His wife was affected badly by the unfolding events. At one point she was admitted to the hospital because she developed hypertension. Maingi admits that he was hurt, and he felt like his life had come to an end.
“My wife was on the first floor then my child on the third floor. You are a man, every cent has gone, you are now begging and asking friends for help, you can’t get enough help to help your family.”
“Then there are people telling you divorce your wife, kill the child so that you can live a normal life. I said that, I will never because as a Christian who is born again, I know where the verse in the bible, Jesus was asked who was sinful or who had the problem between the father and mother for a child with a disability or this condition, Jesus said no, it was for the glory of God.”

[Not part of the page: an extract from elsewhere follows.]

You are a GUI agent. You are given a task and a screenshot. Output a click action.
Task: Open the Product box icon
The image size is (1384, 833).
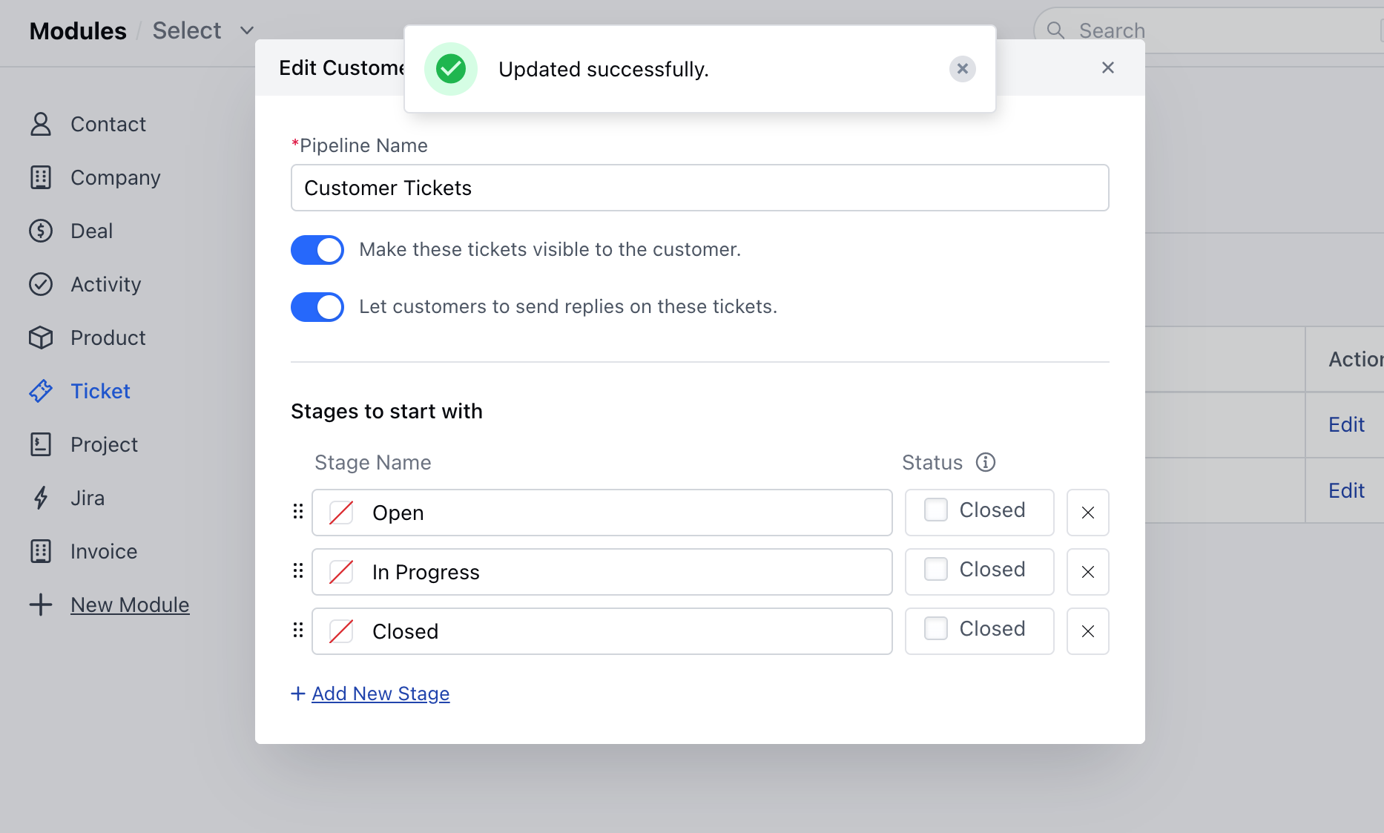(41, 338)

Maingi has had to transfer his now 8-year-old child who is in grade three to several schools over fears of being bullied or because most schools lack the correct washroom facilities for intersex children.
He says there is light at the end of the tunnel now that the Kenyan Government is making the effort to get data on intersex persons in the country.
Maingi who is also a member of the Intersex Persons Society of Kenya-IPSK is delighted that the Kenyan government has taken steps to recognize intersex people in the country. However, he adds that there needs to be a concerted effort from all the stakeholders among them human rights bodies, private sector and other institutions like the media which should be at the forefront advocating for the plight of such people.
He also urged parents with intersex children to come forward and talk about their challenges.
The Kenya National Commission on Human Rights (KNCHR) Commissioner Judy Waruhiu says the first time a case of an intersex person was reported in Kenya was in 2007.
John Chigiti a human rights lawyer submits the 2010 Kenyan constitution offers a glimpse of hope because it has many sections dealing with human rights. He says, there are gaps in the deaths and births registration act which do not have the provision for intersex persons.
“Even though the law of Kenya speaks about girl, boy, man and woman, the parliament has an opportunity to introduce a bill in the national assembly to change some of the articles on the bill of rights and make sure the intersex people are lawfully captured in the constitution,” Chigiti adds.
He reiterated that the dream of having data on intersex persons is going to be a huge milestone which will require social, political, economic and legislative changes for the affected people.
Intersex activist Ryan Muiruri says the intersex community has a right and need to live freely. “We need a platform to express our views, everywhere I go I am forced to explain my condition, I have been beaten by people who think I am either impersonating or pretending to be who I am not.”
The 28-year-old Muiruri says that the biggest obstacle he has had to face was stigma. He adds that he has tried to commit suicide on several occasions.
That lack of trust from the members of the public and stigma are the greatest challenges for them. He says his mother and siblings have been supportive and they are the reason he is still alive today.
He, just like Maingi is a member of IPSK and says he will lead the battle in the fight for the rights of the intersex people in the country.
Maingi notes that the government should take doctors for further training so that they can easily detect intersex children before or at birth and offer urgent interventions needed to better treat them.